December 20, 2006


Episcopalians Are Reaching Point of Revolt (LAURIE GOODSTEIN, 12/17/06, NY Times)

In a twist, these wealthy American congregations are essentially putting themselves up for adoption by Anglican archbishops in poorer dioceses in Africa, Asia and Latin America who share conservative theological views about homosexuality and the interpretation of Scripture with the breakaway Americans.

“The Episcopalian ship is in trouble,” said the Rev. John Yates, rector of The Falls Church, one of the two large Virginia congregations, where George Washington served on the vestry. “So we’re climbing over the rails down to various little lifeboats. There’s a lifeboat from Bolivia, one from Rwanda, another from Nigeria. Their desire is to help us build a new ship in North America, and design it and get it sailing.”

Together, these Americans and their overseas allies say they intend to form a new American branch that would rival or even supplant the Episcopal Church in the worldwide Anglican Communion, a confederation of national churches that trace their roots to the Church of England and the archbishop of Canterbury.

The archbishop of Canterbury, the Most Rev. Rowan Williams, is now struggling to hold the communion together while facing a revolt on many fronts from emboldened conservatives. Last week, conservative priests in the Church of England warned him that they would depart if he did not allow them to sidestep liberal bishops and report instead to sympathetic conservatives.

In Virginia, the two large churches are voting on whether they want to report to the powerful archbishop of Nigeria, Peter Akinola, an outspoken opponent of homosexuality who supports legislation in his country that would make it illegal for gay men and lesbians to form organizations, read gay literature or eat together in a restaurant. Archbishop Akinola presides over the largest province in the 77-million-member Anglican Communion; it has more than 17 million members, dwarfing the Episcopal Church, with 2.3 million.

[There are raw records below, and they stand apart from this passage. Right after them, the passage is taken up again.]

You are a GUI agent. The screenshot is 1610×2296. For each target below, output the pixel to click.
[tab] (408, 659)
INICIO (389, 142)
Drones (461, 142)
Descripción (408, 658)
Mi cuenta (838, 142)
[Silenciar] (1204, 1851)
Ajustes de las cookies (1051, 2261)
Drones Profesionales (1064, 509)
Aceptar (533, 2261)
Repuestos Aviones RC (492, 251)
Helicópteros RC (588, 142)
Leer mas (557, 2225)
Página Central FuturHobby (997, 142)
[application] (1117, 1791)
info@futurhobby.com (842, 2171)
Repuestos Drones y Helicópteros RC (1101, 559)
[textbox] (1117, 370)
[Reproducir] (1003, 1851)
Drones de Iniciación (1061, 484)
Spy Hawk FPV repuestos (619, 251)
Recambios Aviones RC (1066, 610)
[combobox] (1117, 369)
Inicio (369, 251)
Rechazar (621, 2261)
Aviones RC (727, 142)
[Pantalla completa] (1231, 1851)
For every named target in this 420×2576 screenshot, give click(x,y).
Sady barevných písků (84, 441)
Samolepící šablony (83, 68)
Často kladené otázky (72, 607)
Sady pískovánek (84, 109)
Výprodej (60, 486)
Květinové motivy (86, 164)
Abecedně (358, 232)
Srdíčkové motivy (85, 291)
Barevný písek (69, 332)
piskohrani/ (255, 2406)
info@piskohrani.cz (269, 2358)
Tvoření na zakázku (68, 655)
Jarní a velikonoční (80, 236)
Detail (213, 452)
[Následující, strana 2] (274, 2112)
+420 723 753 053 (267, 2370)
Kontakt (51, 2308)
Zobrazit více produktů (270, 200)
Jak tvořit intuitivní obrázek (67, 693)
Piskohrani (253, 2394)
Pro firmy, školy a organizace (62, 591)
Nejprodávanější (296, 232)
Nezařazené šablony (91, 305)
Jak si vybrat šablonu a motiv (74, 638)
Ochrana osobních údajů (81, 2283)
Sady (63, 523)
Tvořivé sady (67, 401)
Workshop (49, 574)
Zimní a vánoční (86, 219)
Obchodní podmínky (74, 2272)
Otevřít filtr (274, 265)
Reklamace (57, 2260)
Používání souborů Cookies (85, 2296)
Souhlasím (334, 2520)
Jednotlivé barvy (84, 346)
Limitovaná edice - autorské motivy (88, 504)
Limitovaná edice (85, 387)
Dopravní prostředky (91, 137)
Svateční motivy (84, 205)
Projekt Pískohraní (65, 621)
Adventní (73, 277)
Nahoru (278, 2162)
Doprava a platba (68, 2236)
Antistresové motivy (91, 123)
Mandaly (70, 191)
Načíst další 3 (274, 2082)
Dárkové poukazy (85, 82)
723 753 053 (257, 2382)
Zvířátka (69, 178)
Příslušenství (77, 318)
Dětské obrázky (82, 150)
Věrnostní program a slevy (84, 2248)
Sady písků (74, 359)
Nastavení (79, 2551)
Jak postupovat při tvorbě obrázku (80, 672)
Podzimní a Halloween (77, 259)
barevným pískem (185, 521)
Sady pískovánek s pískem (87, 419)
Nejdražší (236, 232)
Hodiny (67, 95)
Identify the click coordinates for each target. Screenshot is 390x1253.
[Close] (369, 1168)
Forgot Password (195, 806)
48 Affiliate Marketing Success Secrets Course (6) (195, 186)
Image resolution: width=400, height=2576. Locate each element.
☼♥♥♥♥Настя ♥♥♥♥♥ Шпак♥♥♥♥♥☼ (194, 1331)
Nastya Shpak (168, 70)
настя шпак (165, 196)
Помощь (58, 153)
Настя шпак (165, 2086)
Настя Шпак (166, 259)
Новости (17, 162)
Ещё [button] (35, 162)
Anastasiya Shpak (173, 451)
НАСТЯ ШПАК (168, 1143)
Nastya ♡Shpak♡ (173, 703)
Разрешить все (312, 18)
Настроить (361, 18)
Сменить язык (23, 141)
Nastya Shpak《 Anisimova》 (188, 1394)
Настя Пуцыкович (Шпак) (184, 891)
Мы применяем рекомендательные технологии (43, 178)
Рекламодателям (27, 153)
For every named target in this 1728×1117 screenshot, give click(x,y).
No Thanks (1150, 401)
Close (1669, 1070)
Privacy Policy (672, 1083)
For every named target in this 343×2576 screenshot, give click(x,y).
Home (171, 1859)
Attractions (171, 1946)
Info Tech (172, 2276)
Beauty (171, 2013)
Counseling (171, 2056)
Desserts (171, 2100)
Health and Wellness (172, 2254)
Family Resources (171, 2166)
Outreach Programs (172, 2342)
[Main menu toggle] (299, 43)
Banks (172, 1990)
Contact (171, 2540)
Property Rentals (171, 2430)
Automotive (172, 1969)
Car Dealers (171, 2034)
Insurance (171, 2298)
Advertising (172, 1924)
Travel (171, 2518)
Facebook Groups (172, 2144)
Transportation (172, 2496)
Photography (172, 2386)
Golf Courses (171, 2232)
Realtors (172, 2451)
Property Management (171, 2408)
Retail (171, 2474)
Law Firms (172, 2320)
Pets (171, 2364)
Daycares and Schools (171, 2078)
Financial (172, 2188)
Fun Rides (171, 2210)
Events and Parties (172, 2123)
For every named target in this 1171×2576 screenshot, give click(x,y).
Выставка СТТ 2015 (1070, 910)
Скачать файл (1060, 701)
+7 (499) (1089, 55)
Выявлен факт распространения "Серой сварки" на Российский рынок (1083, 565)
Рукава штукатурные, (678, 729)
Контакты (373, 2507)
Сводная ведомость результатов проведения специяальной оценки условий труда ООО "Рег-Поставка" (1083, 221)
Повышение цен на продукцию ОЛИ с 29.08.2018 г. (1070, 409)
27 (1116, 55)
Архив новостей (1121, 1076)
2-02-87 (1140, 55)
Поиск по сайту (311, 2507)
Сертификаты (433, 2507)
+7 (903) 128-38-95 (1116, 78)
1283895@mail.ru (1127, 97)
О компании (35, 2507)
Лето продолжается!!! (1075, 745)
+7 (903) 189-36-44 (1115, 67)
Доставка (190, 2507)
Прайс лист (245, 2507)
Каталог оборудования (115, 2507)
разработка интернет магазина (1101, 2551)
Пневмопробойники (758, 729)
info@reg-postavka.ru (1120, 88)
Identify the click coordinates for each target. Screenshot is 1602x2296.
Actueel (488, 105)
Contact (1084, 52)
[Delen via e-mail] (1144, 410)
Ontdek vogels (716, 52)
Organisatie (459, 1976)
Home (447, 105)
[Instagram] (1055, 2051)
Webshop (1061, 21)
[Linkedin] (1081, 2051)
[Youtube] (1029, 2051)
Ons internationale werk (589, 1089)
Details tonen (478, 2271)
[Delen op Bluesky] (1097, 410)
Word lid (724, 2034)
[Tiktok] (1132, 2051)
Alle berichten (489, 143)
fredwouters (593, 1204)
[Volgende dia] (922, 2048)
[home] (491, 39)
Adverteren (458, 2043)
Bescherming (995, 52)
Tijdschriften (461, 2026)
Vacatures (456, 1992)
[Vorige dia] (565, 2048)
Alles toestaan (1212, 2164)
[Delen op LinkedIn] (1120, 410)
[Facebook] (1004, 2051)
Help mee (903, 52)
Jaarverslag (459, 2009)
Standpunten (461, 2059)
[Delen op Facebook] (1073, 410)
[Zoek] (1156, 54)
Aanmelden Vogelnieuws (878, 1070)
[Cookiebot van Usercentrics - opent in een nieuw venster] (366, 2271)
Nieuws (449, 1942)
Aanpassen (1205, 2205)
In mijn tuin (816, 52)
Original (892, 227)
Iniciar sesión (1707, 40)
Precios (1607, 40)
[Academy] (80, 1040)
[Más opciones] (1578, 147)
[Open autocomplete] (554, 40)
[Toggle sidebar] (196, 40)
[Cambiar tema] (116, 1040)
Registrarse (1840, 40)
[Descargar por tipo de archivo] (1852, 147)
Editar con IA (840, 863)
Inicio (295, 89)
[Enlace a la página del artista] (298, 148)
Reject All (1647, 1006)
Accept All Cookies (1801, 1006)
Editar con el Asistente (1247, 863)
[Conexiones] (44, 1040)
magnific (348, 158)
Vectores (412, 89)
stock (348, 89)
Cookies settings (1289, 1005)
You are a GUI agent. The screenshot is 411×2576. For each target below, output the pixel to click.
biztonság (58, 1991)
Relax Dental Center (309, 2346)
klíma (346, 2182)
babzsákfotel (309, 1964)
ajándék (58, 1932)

If all eight Virginia churches vote to separate, the Diocese of Virginia, the largest Episcopal diocese in the country, will lose about 10 percent of its 90,000 members. In addition, four churches in Virginia have already voted to secede, and two more are expected to vote soon, said Patrick N. Getlein, secretary of the diocese.

Two weeks ago, the entire diocese in San Joaquin, Calif., voted to sever its ties with the Episcopal Church, a decision it would have to confirm in a second vote next year. Six or more American dioceses say they are considering such a move.

The students have become the teachers.

Posted by Orrin Judd at December 20, 2006 9:12 AM

Two things - for many conservative Episcopal churches, these issues have been building for 30 years (or more). It's not just the homosexuality issue, although that brought the battle to the fore. And, in VA, several of the congregations are older than the diocese itself, so there probably won't be a fight over the property, at least not with the diocese winning.

Posted by: jim hamlen at December 20, 2006 10:51 AM

In the long run, it's an untenable position for the head of your church to be appointed by the British Prime Minister.

Which is to say . . .

Holy Mother the Church on line one, calling her wayward sheep home.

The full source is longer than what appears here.